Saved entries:

------

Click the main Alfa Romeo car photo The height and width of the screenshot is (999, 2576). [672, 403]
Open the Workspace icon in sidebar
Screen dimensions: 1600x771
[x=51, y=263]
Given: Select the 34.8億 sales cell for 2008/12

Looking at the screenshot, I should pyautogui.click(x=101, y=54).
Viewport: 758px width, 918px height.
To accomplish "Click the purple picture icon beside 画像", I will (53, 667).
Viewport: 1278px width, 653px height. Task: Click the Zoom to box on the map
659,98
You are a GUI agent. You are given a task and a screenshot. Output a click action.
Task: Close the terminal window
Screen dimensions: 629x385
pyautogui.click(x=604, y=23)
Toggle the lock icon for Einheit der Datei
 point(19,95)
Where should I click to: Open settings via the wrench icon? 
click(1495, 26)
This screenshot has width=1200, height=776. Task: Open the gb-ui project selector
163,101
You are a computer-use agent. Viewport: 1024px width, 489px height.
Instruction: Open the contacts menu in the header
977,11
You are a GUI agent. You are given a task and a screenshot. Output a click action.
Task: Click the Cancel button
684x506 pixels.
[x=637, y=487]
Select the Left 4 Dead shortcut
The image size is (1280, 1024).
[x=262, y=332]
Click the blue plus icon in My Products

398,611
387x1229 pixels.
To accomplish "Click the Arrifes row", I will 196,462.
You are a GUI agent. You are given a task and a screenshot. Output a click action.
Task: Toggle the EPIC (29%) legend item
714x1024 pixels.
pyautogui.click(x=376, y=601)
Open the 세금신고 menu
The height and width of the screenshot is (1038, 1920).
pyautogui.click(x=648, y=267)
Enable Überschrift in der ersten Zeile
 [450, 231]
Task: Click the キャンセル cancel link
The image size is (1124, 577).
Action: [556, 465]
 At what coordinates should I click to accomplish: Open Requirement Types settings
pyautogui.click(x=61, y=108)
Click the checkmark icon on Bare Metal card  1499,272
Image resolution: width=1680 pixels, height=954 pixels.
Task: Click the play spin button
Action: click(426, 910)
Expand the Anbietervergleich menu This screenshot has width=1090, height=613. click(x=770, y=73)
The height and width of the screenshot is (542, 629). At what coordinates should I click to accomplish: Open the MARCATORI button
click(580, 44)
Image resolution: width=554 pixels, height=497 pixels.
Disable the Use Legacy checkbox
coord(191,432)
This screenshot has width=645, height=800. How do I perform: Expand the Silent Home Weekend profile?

------

## YOUR OBJECTIVE
Wherever the word "will" turns up in the records, copy out the line it is on.

## RESPONSE TO THIS TASK
To accomplish "Click the purple picture icon beside 画像", I will (53, 667).
To accomplish "Click the Arrifes row", I will 196,462.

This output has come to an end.